## WORK ITEM
Each of the lines from the one that contains "Wildflower (169, 2309)" to the end of the entries below should be output exactly.

+++ DATASET CONTENT +++

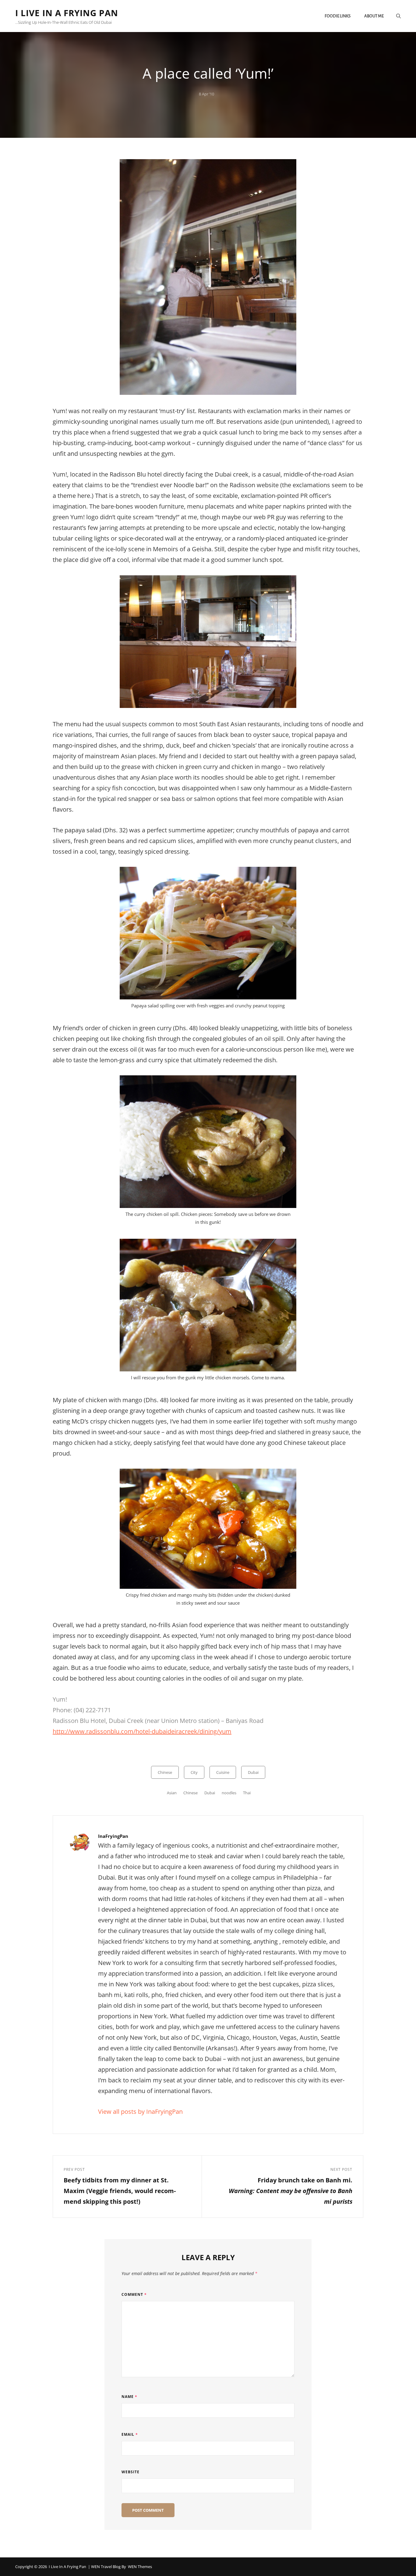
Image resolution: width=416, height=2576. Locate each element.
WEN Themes (140, 2566)
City (194, 1772)
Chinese (165, 1772)
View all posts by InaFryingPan (140, 2111)
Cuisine (222, 1772)
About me (374, 16)
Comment (134, 2294)
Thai (247, 1792)
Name (129, 2396)
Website (130, 2471)
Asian (172, 1792)
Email (130, 2434)
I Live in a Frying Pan (66, 13)
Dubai (253, 1772)
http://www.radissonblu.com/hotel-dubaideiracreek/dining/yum (142, 1731)
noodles (229, 1792)
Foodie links (338, 16)
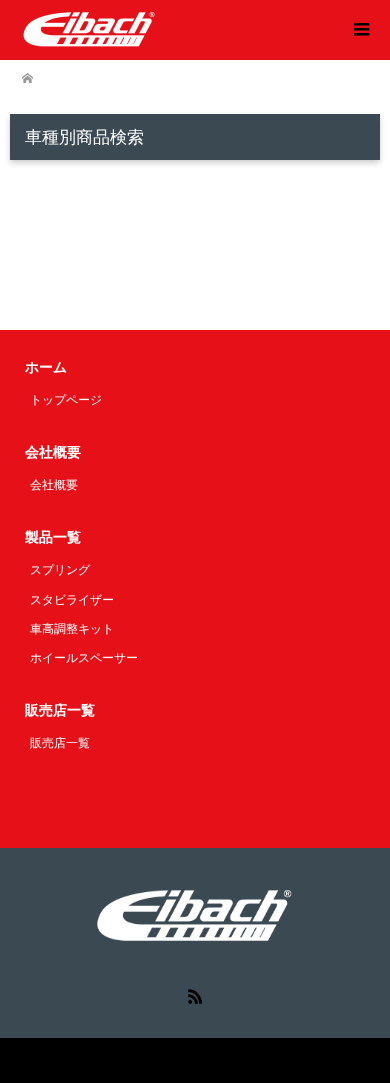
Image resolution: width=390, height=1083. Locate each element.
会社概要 (54, 485)
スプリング (60, 570)
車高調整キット (72, 629)
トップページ (66, 400)
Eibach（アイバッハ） (151, 1060)
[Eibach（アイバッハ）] (89, 29)
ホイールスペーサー (84, 658)
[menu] (360, 30)
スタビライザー (72, 600)
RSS (195, 995)
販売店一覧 (60, 743)
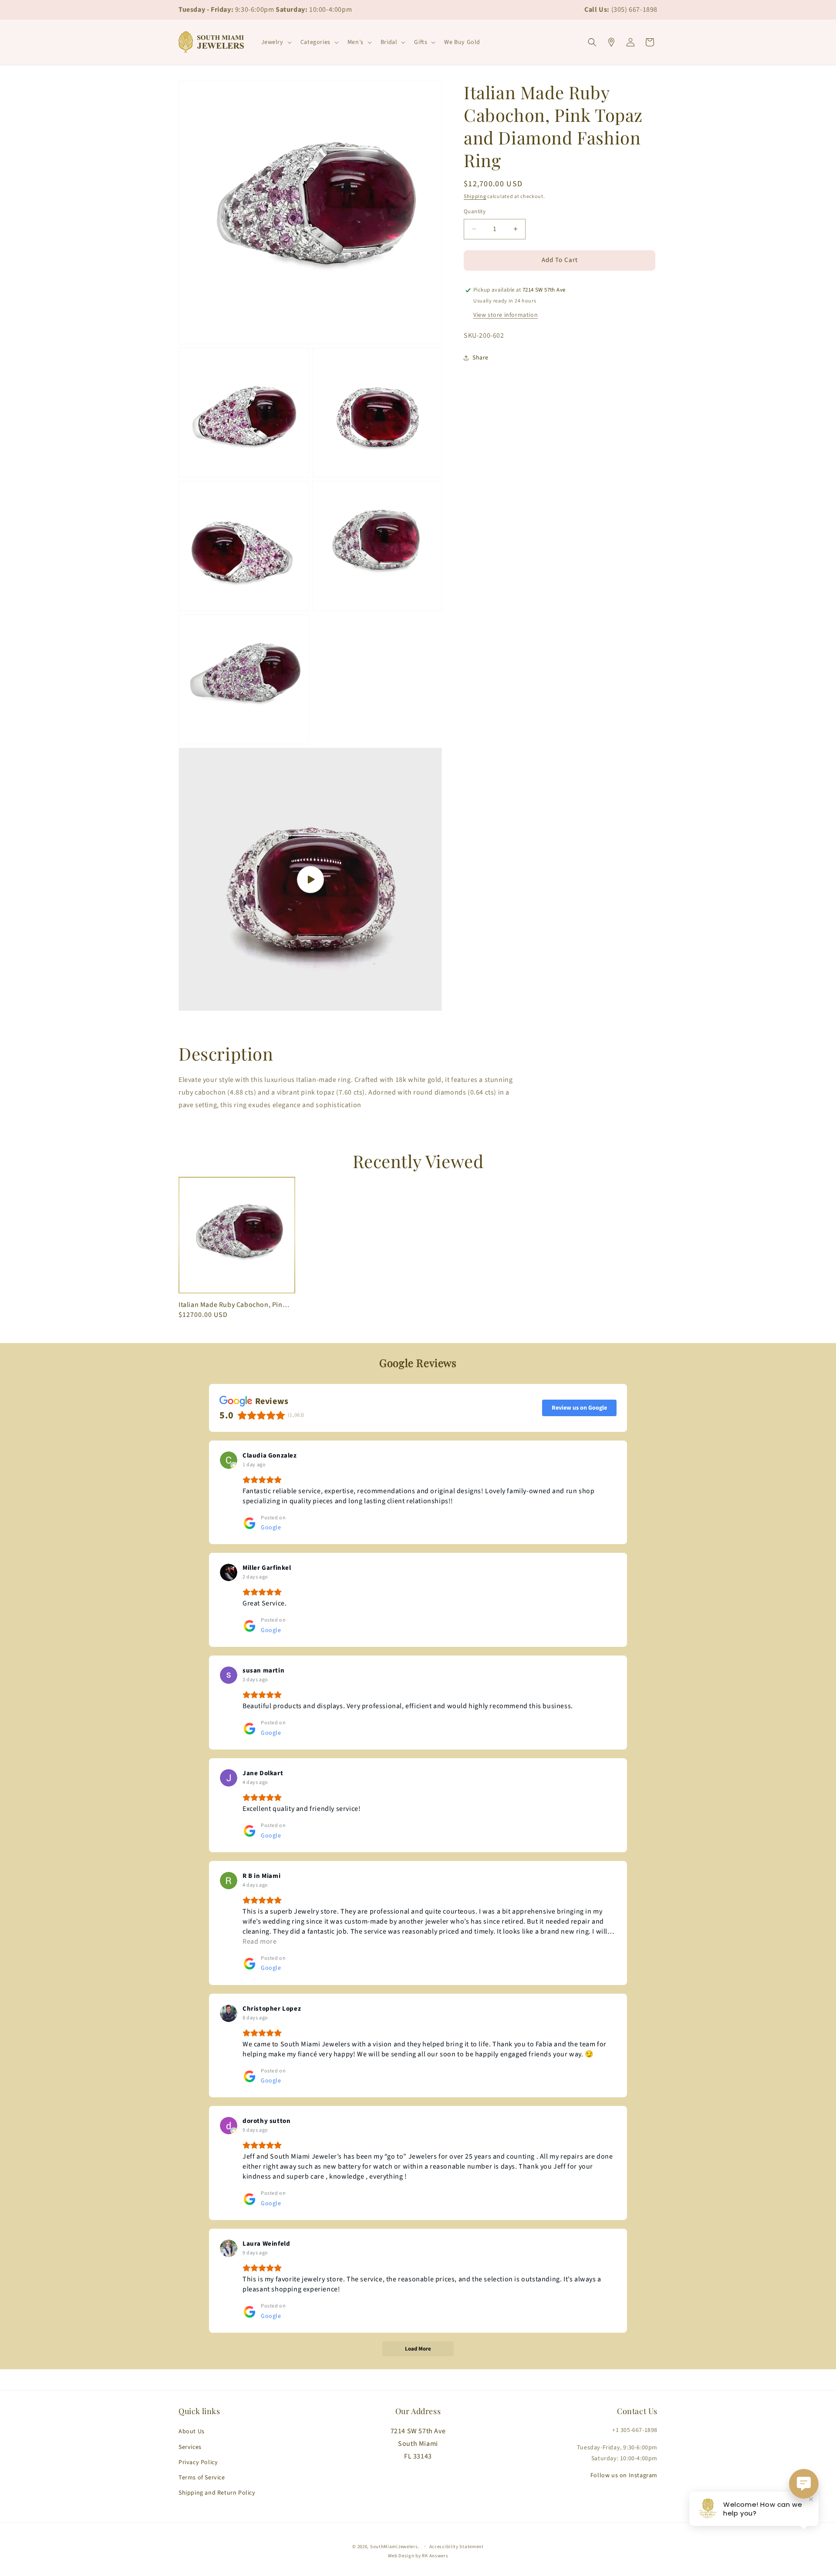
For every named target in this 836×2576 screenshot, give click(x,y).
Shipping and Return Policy (217, 2493)
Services (190, 2446)
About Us (192, 2431)
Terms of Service (202, 2477)
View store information (505, 315)
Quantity (474, 211)
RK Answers (435, 2555)
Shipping (475, 196)
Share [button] (480, 357)
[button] (275, 42)
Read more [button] (259, 1941)
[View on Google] (228, 1460)
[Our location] (611, 42)
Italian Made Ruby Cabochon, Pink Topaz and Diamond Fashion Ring (234, 1305)
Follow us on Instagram (623, 2475)
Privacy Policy (198, 2462)
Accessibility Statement (456, 2546)
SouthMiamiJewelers (394, 2546)
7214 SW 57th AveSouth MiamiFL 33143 (418, 2443)
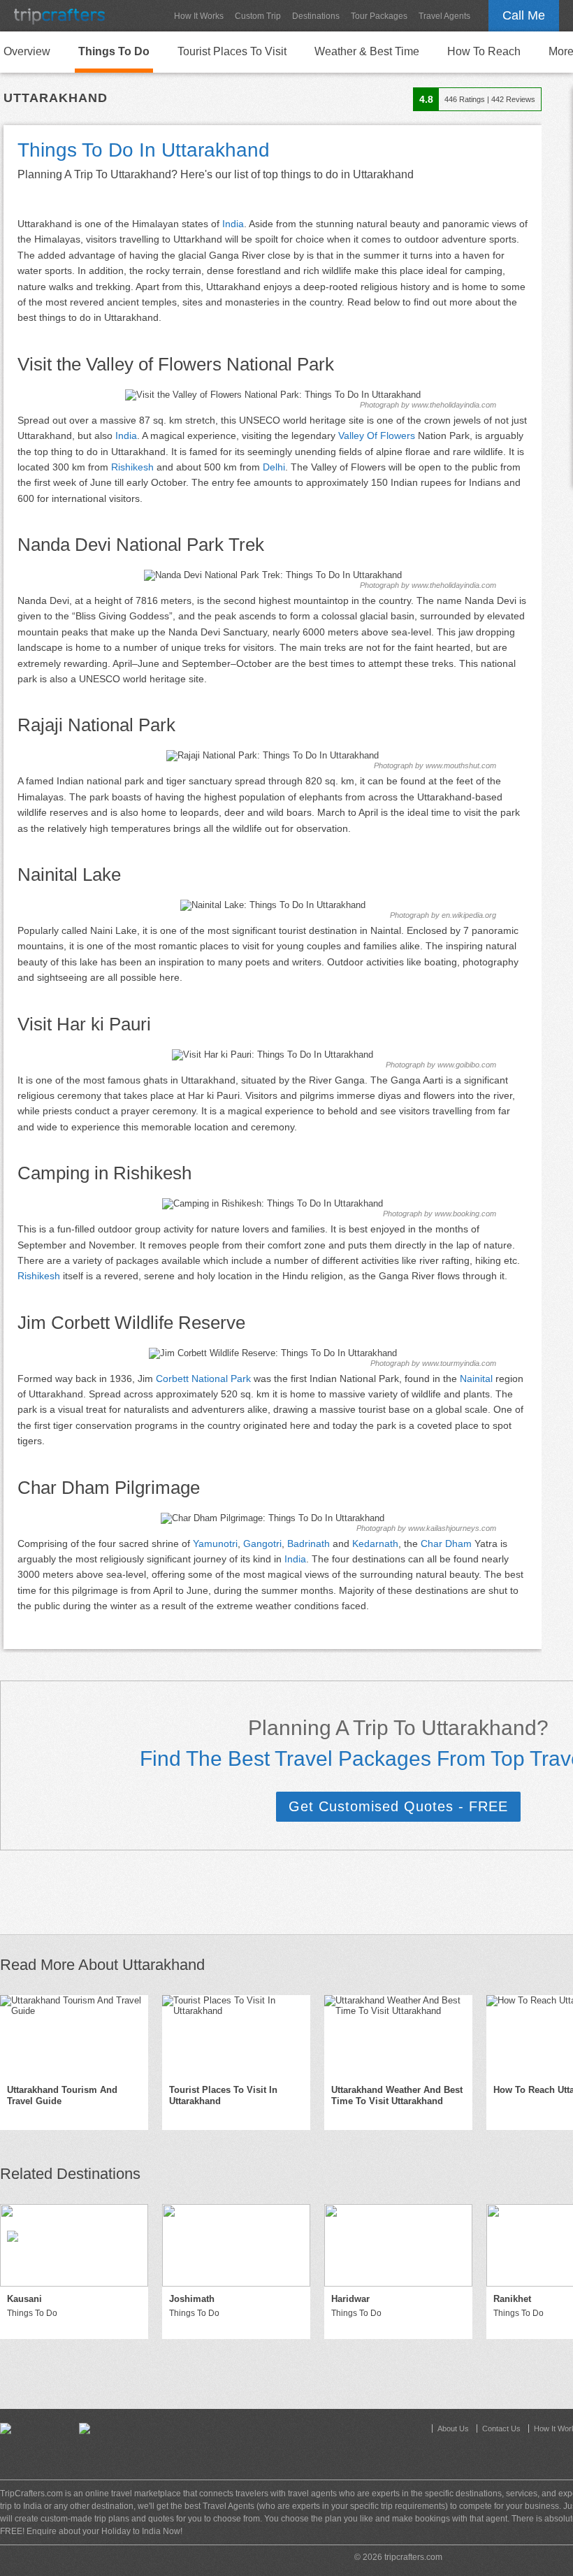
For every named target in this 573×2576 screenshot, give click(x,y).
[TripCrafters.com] (59, 15)
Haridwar (350, 2299)
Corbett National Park (203, 1378)
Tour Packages (379, 16)
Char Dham (446, 1543)
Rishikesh (132, 467)
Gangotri (262, 1543)
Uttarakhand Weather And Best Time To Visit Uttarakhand (397, 2096)
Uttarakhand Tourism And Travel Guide (62, 2096)
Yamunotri (215, 1543)
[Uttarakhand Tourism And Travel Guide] (74, 2036)
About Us (453, 2428)
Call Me (523, 15)
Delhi (274, 467)
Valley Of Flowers (376, 435)
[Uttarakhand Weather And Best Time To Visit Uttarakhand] (398, 2036)
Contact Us (501, 2428)
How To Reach (484, 51)
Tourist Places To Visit (231, 51)
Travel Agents (444, 16)
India (233, 223)
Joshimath (192, 2299)
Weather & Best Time (366, 51)
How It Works (199, 16)
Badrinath (308, 1543)
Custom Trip (258, 16)
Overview (26, 51)
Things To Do (114, 51)
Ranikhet (512, 2299)
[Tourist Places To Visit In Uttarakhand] (236, 2036)
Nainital (476, 1378)
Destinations (316, 16)
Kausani (24, 2299)
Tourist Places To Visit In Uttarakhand (223, 2096)
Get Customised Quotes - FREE (398, 1806)
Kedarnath (375, 1543)
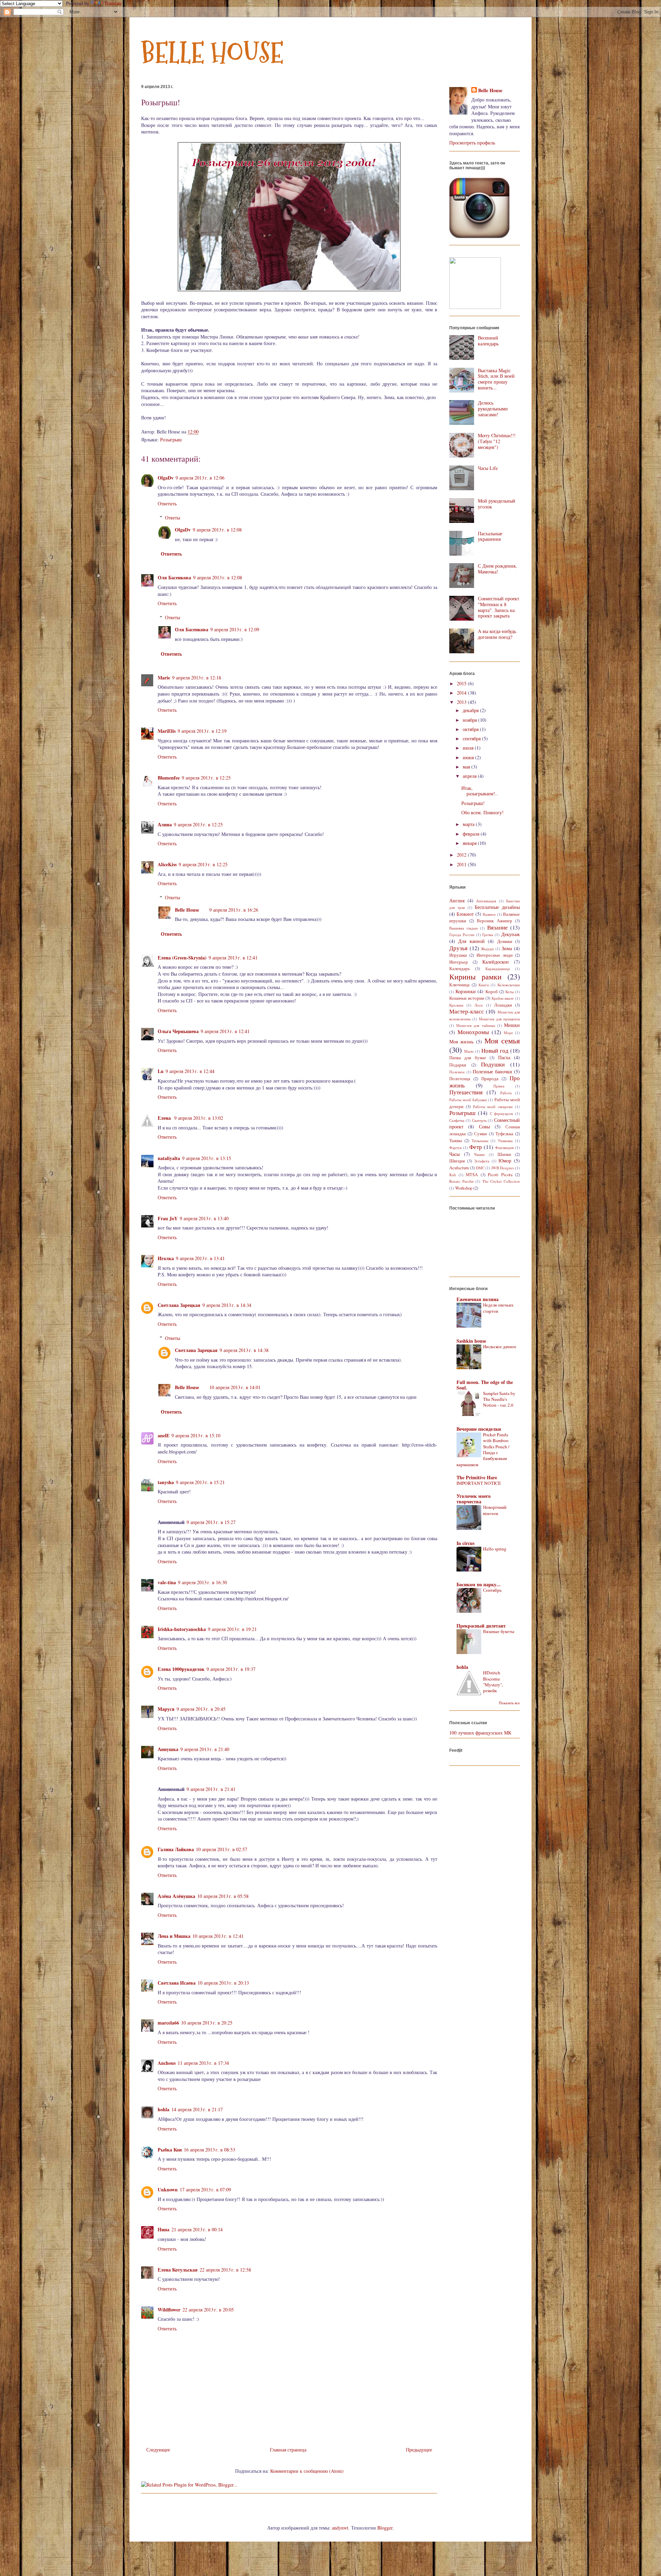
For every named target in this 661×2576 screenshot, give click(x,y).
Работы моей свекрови (493, 1106)
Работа (506, 1092)
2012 (462, 854)
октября (471, 729)
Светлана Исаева (177, 1982)
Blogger (384, 2527)
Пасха (504, 1057)
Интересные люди (494, 955)
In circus (465, 1543)
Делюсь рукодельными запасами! (493, 408)
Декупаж (510, 934)
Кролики (456, 1005)
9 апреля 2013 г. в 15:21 (200, 1482)
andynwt (340, 2527)
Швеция (457, 1161)
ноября (470, 720)
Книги (484, 984)
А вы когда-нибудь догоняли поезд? (497, 634)
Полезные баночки (492, 1071)
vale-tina (167, 1582)
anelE (163, 1435)
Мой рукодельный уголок (496, 503)
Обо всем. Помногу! (482, 812)
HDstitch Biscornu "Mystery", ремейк (493, 1682)
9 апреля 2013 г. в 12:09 (234, 629)
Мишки (512, 1025)
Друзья (458, 948)
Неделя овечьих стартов (498, 1308)
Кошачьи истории (466, 998)
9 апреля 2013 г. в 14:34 (226, 1305)
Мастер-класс (466, 1011)
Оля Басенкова (174, 577)
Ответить (167, 503)
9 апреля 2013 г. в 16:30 (202, 1582)
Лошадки (503, 1005)
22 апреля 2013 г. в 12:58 (225, 2269)
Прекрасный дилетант (481, 1625)
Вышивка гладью (463, 928)
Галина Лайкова (176, 1849)
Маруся (166, 1709)
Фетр (475, 1147)
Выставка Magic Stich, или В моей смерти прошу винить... (496, 379)
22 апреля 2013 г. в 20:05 (208, 2309)
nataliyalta (169, 1158)
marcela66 (168, 2022)
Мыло (469, 1051)
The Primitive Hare (477, 1477)
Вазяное (489, 914)
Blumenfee (169, 777)
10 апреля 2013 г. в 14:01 (235, 1387)
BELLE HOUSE (212, 53)
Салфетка (456, 1120)
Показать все (509, 1702)
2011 (462, 864)
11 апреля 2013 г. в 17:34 (203, 2063)
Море (508, 1032)
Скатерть (479, 1120)
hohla (163, 2109)
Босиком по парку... (479, 1584)
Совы (484, 1126)
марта (469, 824)
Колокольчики (508, 984)
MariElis (167, 730)
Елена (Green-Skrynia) (182, 957)
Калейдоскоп (495, 961)
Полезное (457, 1071)
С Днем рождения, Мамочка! (497, 568)
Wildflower (169, 2309)
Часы (454, 1154)
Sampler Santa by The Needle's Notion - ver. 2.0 (499, 1399)
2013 (462, 702)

+++

## RESULT OF THE EXERCISE
Wildflower (169, 2309)
Часы (454, 1154)
Sampler Santa by The Needle's Notion - ver. 2.0 (499, 1399)
2013 (462, 702)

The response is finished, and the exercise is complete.